Galeria-Miteigentümer wirbt um breitere Unterstützung: Politik, Sozialpartner und neues Filialkonzept im Visier

Bernd Beetz, einer der Teilhaber von Galeria, hat nach der Zusage eines dringend benötigten Rettungskredits nicht nur Optimismus verbreitet, sondern auch weitere Hilfen von Politik und Sozialpartnern eingefordert.

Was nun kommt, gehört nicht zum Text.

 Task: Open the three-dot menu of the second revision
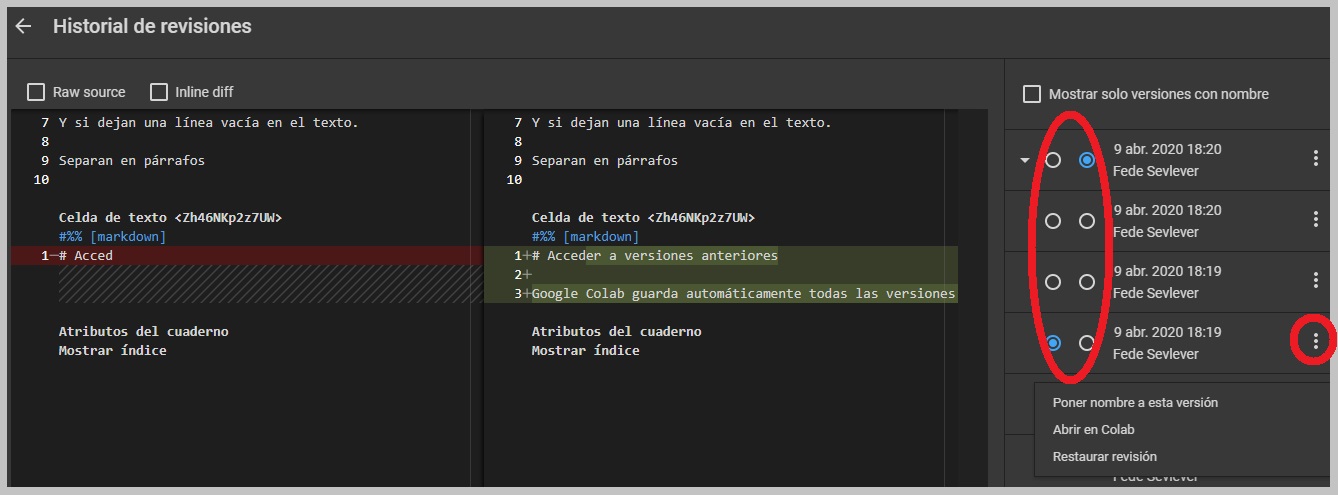pos(1315,220)
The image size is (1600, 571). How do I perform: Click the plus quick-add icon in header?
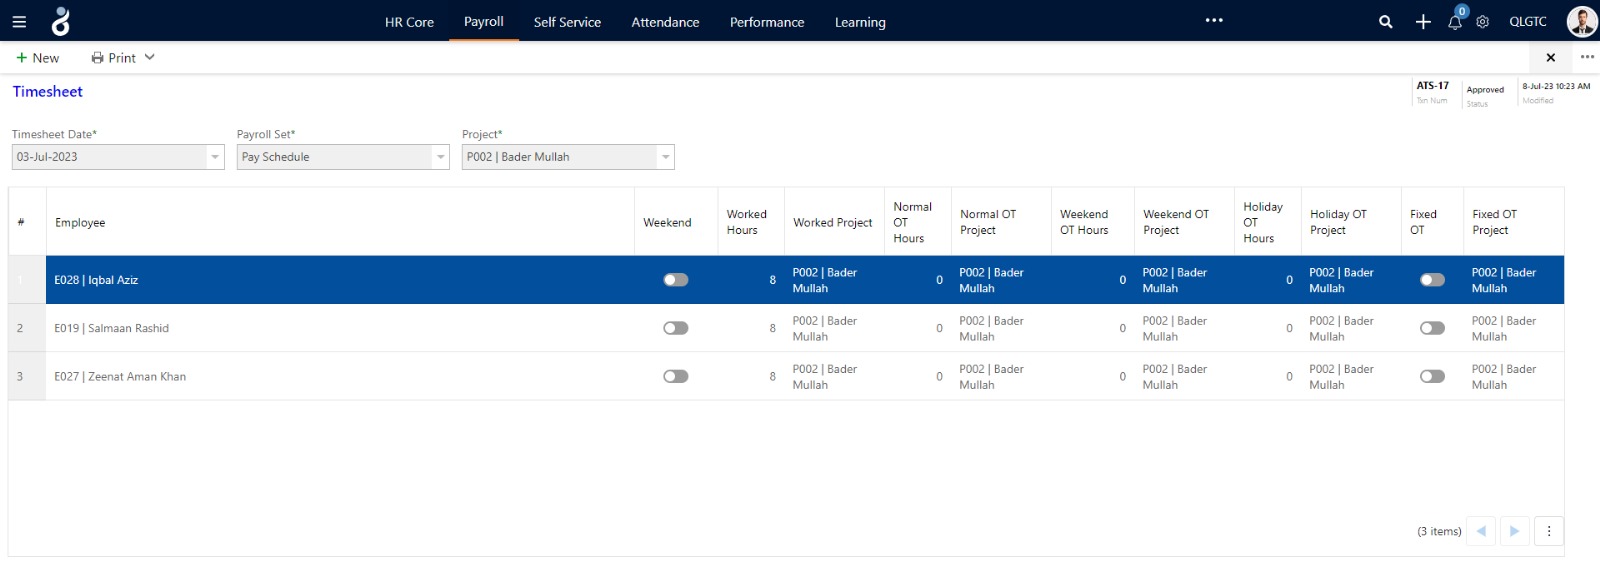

Zeitgleich stellt er tiefgreifende Veränderungen für die Warenhauskette in Aussicht – die Weichen sind gestellt, der Weg bleibt steinig.

25.06.26 20:59 Uhr | 7 mal gelesen

Manchmal hat man den Eindruck, das Karussell der Kaufhausrettungen dreht sich endlos weiter – und mittendrin: Galeria. Bernd Beetz, Mitbesitzer der Gruppe, klingt zwar erleichtert über den neuen Kredit, tritt aber gleich auf die Bremse: Es ist längst noch nicht alles gerettet. In einer Mischung aus Sorge und Pragmatismus betont er, dass jetzt vor allem Teamwork gefragt ist – und dass die Verantwortlichkeiten nicht bei Galeria allein liegen. Der Fortbestand der Standorte berührt eine ganze Reihe von Akteuren, von Stadtverwaltungen bis Gewerkschaften. Ohne diese großen, oft spröden Allianzen drohe vielen Innenstädten ein beschleunigtes Ausbluten – und das kann nun wirklich niemand wollen, wenn man an die Lebendigkeit deutscher Fußgängerzonen denkt. Zukunft bedeutet in diesem Zusammenhang vor allem: Machen statt nur reden – laut Beetz etwa mit Flexibilisierung der Verkaufsflächen und neuen Partnern. Und, so klingt es fast schon flehend: Galeria will nicht nur kurzfristig überleben, sondern zurückkehren als ein Herzstück der Stadt. Die Zeit für Experimente ist jedenfalls jetzt – oder nie.

Bernd Beetz sieht Galeria in einer kritischen Phase: Der zugesprochene Kredit verschafft der Warenhauskette nur kurz Luft. Um das Unternehmen aus dem Krisenmodus in eine nachhaltige Zukunft zu führen, ruft er Politik, Städte, Vermieter und Gewerkschaften zum Schulterschluss auf. Geplant sind umfassende Modernisierungen wie flexible Flächenkonzepte, neue Kooperationspartner sowie ein überarbeitetes Sortiment. Gleichzeitig diskutiert die Branche insgesamt intensiv darüber, wie Kaufhäuser in einer digitalisierten, veränderten Innenstadtstruktur überleben können – immer wieder kommt dabei die Forderung nach aktiver Politik und kreativen Partnerschaften auf. Neueste Medienberichte zeigen auf, wie entscheidend die nächsten Wochen werden, da weitere Filialschließungen diskutiert und Investoren-Lösungen gesucht werden.